[BC] Transmitter Safety

Ron Nott ron at nottltd.com
Tue Apr 29 22:15:01 CDT 2008


Consider this.  While employed as Senior Electrical Test Engineer at 
the Four Corners Power Plant operated by Arizona Public Service Co., 
we had to hipot the generators (10 total) once a year.  The company 
provided me a journeyman electrician and an apprentice for this 
procedure.  First, I made sure that the breakers were open between 
the switchyard and the generator. Then we placed "mousing wire" 
between ground and everything that could contain an electric 
charge.  Then we lifted the grounded end of the wire and connected 
the hipot generator which provided 54 kV DC to the windings.  I had 
to turn it up slowly to charge the winding (one phase at a 
time).  Then we disconnected them (one at a time) and timed how long 
each took to discharge.  This is called the "polarization index".  It 
determines how much leakage there is between generator stator winding 
and ground.  Finally, we grounded everything completely.

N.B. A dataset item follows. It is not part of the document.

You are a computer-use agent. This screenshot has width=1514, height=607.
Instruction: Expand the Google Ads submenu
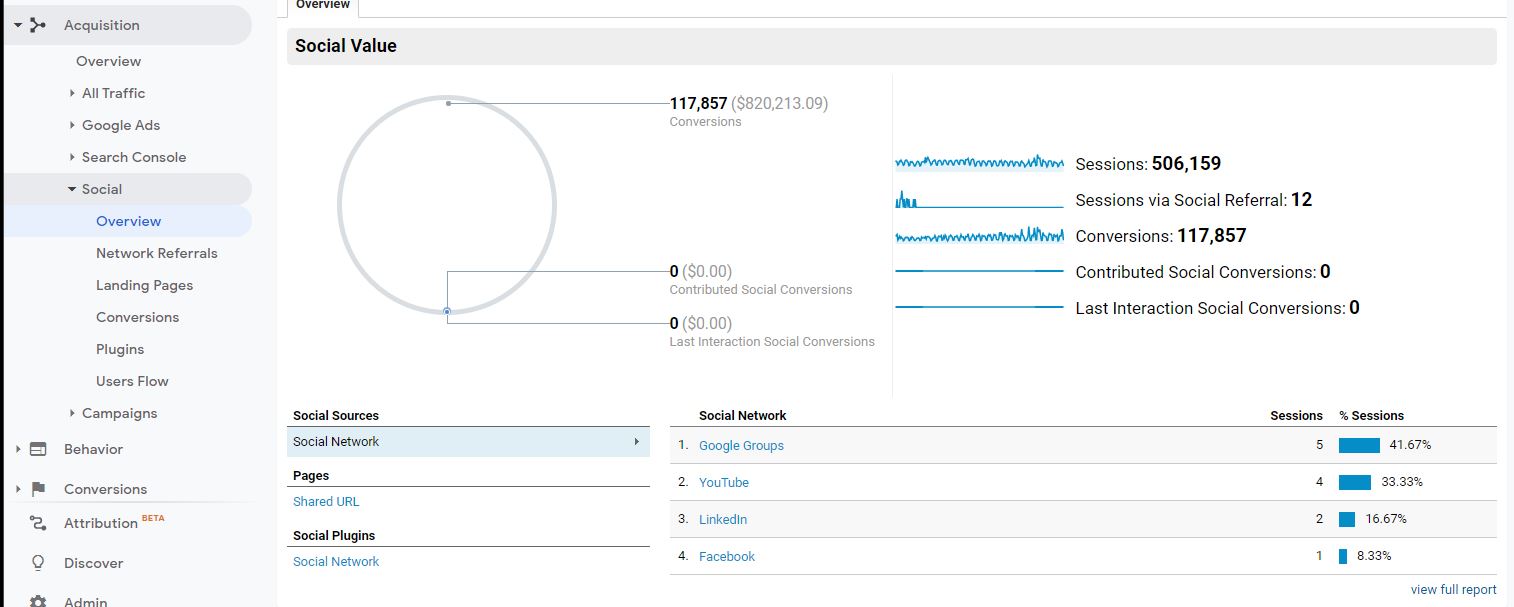tap(72, 125)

It is interesting that we were required to do this on the night shift 
when there were a minimum of personnel on the turbine deck.  Minimum 
personnel equals minimum dead guys.

Units 4 and 5 have output voltages of approximately 22,000 volts per 
phase with approximately 20,000 amps per phase at full 
load.  Multiply the product of these two by the square root of 3 and 
you get about 760 megawatts.  Power factor on these units is 
0.9.  The transformers of unit 4 step the voltage up to 345 kV which 
goes to Phoenix, Albuquerque and elsewhere.  The transformers of unit 
5 step the voltage up to 500 kV which feeds the Moenkopi line which 
goes directly from the plant to the switchyard at Lake Mead (remember 
the lights in Las Vegas?).  Yes, 500,000 volts.  Really.

Top this for hazardous voltage working conditions.